***** Source material

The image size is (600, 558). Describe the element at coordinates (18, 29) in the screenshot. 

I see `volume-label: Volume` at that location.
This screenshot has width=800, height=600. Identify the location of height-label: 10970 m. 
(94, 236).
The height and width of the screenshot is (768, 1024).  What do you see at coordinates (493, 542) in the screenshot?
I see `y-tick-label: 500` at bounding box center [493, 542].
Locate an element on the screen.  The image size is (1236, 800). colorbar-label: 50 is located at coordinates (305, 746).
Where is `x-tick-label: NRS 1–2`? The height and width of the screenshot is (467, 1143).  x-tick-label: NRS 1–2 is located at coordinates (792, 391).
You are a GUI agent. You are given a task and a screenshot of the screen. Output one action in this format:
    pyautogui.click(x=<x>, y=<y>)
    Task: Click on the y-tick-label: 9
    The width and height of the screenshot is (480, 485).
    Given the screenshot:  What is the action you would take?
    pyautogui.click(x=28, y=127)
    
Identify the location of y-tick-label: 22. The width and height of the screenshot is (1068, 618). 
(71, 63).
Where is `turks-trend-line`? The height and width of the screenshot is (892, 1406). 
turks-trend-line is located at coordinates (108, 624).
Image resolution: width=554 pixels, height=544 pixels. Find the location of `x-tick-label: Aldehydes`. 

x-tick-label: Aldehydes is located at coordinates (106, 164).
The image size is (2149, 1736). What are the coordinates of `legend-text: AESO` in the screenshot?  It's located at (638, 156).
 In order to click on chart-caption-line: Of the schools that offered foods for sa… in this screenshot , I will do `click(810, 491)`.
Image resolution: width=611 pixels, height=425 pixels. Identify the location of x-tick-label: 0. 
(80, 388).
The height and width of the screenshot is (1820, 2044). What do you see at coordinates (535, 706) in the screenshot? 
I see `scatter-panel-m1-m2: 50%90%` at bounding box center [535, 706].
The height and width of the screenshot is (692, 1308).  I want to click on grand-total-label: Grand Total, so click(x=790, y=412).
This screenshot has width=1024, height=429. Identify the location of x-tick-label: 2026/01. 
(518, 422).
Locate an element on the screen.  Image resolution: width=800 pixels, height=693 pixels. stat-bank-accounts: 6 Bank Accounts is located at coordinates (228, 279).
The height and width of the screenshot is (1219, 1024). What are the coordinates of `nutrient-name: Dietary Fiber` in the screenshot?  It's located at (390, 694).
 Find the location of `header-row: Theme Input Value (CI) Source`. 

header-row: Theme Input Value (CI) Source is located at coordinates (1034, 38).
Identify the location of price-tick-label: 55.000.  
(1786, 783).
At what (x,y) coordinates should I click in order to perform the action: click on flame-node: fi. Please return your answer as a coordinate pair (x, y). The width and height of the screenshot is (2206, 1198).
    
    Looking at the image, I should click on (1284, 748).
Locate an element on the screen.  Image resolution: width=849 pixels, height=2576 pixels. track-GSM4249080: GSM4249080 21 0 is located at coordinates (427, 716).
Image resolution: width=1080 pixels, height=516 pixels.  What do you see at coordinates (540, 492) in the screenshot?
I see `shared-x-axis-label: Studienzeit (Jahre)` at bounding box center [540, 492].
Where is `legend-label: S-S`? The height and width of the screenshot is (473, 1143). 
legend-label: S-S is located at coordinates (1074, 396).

**********

Your instructions: Rewrite the items above as a numbered list, leaving out any blank lines.

Exercise answer:
1. The image size is (600, 558). Describe the element at coordinates (18, 29) in the screenshot. 
2. I see `volume-label: Volume` at that location.
3. This screenshot has width=800, height=600. Identify the location of height-label: 10970 m. 
4. (94, 236).
5. The height and width of the screenshot is (768, 1024).  What do you see at coordinates (493, 542) in the screenshot?
6. I see `y-tick-label: 500` at bounding box center [493, 542].
7. Locate an element on the screen.  The image size is (1236, 800). colorbar-label: 50 is located at coordinates (305, 746).
8. Where is `x-tick-label: NRS 1–2`? The height and width of the screenshot is (467, 1143).  x-tick-label: NRS 1–2 is located at coordinates (792, 391).
9. You are a GUI agent. You are given a task and a screenshot of the screen. Output one action in this format:
10.     pyautogui.click(x=<x>, y=<y>)
11.     Task: Click on the y-tick-label: 9
12.     The width and height of the screenshot is (480, 485).
13.     Given the screenshot:  What is the action you would take?
14.     pyautogui.click(x=28, y=127)
15. Identify the location of y-tick-label: 22. The width and height of the screenshot is (1068, 618). 
16. (71, 63).
17. Where is `turks-trend-line`? The height and width of the screenshot is (892, 1406). 
18. turks-trend-line is located at coordinates (108, 624).
19. Image resolution: width=554 pixels, height=544 pixels. Find the location of `x-tick-label: Aldehydes`. 
20. x-tick-label: Aldehydes is located at coordinates (106, 164).
21. The image size is (2149, 1736). What are the coordinates of `legend-text: AESO` in the screenshot?  It's located at (638, 156).
22.  In order to click on chart-caption-line: Of the schools that offered foods for sa… in this screenshot , I will do `click(810, 491)`.
23. Image resolution: width=611 pixels, height=425 pixels. Identify the location of x-tick-label: 0. 
24. (80, 388).
25. The height and width of the screenshot is (1820, 2044). What do you see at coordinates (535, 706) in the screenshot? 
26. I see `scatter-panel-m1-m2: 50%90%` at bounding box center [535, 706].
27. The height and width of the screenshot is (692, 1308).  I want to click on grand-total-label: Grand Total, so click(x=790, y=412).
28. This screenshot has width=1024, height=429. Identify the location of x-tick-label: 2026/01. 
29. (518, 422).
30. Locate an element on the screen.  Image resolution: width=800 pixels, height=693 pixels. stat-bank-accounts: 6 Bank Accounts is located at coordinates (228, 279).
31. The height and width of the screenshot is (1219, 1024). What are the coordinates of `nutrient-name: Dietary Fiber` in the screenshot?  It's located at (390, 694).
32.  Find the location of `header-row: Theme Input Value (CI) Source`. 
33. header-row: Theme Input Value (CI) Source is located at coordinates (1034, 38).
34. Identify the location of price-tick-label: 55.000.  
35. (1786, 783).
36. At what (x,y) coordinates should I click in order to perform the action: click on flame-node: fi. Please return your answer as a coordinate pair (x, y). The width and height of the screenshot is (2206, 1198).
37.     Looking at the image, I should click on (1284, 748).
38. Locate an element on the screen.  Image resolution: width=849 pixels, height=2576 pixels. track-GSM4249080: GSM4249080 21 0 is located at coordinates (427, 716).
39. Image resolution: width=1080 pixels, height=516 pixels.  What do you see at coordinates (540, 492) in the screenshot?
40. I see `shared-x-axis-label: Studienzeit (Jahre)` at bounding box center [540, 492].
41. Where is `legend-label: S-S`? The height and width of the screenshot is (473, 1143). 
42. legend-label: S-S is located at coordinates (1074, 396).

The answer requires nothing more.